WHAT TO DO: What you give back should match the entries below character for character.
------ SUPPLIED MATERIAL
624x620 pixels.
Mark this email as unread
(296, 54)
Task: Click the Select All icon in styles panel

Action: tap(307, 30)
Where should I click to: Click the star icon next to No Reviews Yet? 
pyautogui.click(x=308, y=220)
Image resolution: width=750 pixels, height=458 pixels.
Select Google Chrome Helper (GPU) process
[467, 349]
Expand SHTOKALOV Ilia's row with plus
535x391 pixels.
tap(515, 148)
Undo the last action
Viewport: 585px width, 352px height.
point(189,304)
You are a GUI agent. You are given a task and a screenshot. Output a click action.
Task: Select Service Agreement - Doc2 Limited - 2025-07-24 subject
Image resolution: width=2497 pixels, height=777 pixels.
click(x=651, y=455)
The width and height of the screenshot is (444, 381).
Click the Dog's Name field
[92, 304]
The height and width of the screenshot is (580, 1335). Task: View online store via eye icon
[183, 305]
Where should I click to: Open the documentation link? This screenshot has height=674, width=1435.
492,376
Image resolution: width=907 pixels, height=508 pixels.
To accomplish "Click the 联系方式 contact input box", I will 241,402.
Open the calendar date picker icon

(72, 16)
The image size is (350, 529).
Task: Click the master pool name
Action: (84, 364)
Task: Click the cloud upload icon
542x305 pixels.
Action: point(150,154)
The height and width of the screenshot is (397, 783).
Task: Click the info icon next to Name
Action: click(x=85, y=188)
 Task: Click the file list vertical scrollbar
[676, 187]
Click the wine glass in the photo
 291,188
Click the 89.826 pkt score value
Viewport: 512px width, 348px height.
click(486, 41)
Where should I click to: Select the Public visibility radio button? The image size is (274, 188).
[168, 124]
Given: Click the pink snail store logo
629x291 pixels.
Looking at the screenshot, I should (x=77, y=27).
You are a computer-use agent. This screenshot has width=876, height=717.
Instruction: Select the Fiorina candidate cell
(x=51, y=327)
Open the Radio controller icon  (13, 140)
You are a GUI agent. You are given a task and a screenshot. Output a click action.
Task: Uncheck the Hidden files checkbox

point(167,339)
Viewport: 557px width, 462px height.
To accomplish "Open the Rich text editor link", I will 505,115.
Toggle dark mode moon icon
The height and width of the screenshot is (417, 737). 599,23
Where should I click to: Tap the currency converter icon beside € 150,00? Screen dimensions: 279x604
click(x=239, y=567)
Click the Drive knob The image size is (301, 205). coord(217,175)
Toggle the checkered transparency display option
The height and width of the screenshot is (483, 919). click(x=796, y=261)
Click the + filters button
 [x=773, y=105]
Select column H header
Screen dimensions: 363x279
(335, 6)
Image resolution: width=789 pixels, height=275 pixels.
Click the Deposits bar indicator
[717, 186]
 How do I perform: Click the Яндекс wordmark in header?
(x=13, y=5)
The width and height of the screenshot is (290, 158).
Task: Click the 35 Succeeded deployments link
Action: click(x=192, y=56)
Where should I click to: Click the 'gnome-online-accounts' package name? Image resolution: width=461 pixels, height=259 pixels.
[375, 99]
------------
TASK ANSWER:
624x620 pixels.
Mark this email as unread
(296, 54)
Task: Click the Select All icon in styles panel

Action: tap(307, 30)
Where should I click to: Click the star icon next to No Reviews Yet? 
pyautogui.click(x=308, y=220)
Image resolution: width=750 pixels, height=458 pixels.
Select Google Chrome Helper (GPU) process
[467, 349]
Expand SHTOKALOV Ilia's row with plus
535x391 pixels.
tap(515, 148)
Undo the last action
Viewport: 585px width, 352px height.
point(189,304)
You are a GUI agent. You are given a task and a screenshot. Output a click action.
Task: Select Service Agreement - Doc2 Limited - 2025-07-24 subject
Image resolution: width=2497 pixels, height=777 pixels.
click(x=651, y=455)
The width and height of the screenshot is (444, 381).
Click the Dog's Name field
[92, 304]
The height and width of the screenshot is (580, 1335). Task: View online store via eye icon
[183, 305]
Where should I click to: Open the documentation link? This screenshot has height=674, width=1435.
492,376
Image resolution: width=907 pixels, height=508 pixels.
To accomplish "Click the 联系方式 contact input box", I will 241,402.
Open the calendar date picker icon

(72, 16)
The image size is (350, 529).
Task: Click the master pool name
Action: (84, 364)
Task: Click the cloud upload icon
542x305 pixels.
Action: point(150,154)
The height and width of the screenshot is (397, 783).
Task: Click the info icon next to Name
Action: click(x=85, y=188)
 Task: Click the file list vertical scrollbar
[676, 187]
Click the wine glass in the photo
 291,188
Click the 89.826 pkt score value
Viewport: 512px width, 348px height.
click(486, 41)
Where should I click to: Select the Public visibility radio button? The image size is (274, 188).
[168, 124]
Given: Click the pink snail store logo
629x291 pixels.
Looking at the screenshot, I should (x=77, y=27).
You are a computer-use agent. This screenshot has width=876, height=717.
Instruction: Select the Fiorina candidate cell
(x=51, y=327)
Open the Radio controller icon  (13, 140)
You are a GUI agent. You are given a task and a screenshot. Output a click action.
Task: Uncheck the Hidden files checkbox

point(167,339)
Viewport: 557px width, 462px height.
To accomplish "Open the Rich text editor link", I will 505,115.
Toggle dark mode moon icon
The height and width of the screenshot is (417, 737). 599,23
Where should I click to: Tap the currency converter icon beside € 150,00? Screen dimensions: 279x604
click(x=239, y=567)
Click the Drive knob The image size is (301, 205). coord(217,175)
Toggle the checkered transparency display option
The height and width of the screenshot is (483, 919). click(x=796, y=261)
Click the + filters button
 [x=773, y=105]
Select column H header
Screen dimensions: 363x279
(335, 6)
Image resolution: width=789 pixels, height=275 pixels.
Click the Deposits bar indicator
[717, 186]
 How do I perform: Click the Яндекс wordmark in header?
(x=13, y=5)
The width and height of the screenshot is (290, 158).
Task: Click the 35 Succeeded deployments link
Action: click(x=192, y=56)
Where should I click to: Click the 'gnome-online-accounts' package name? Image resolution: width=461 pixels, height=259 pixels.
[375, 99]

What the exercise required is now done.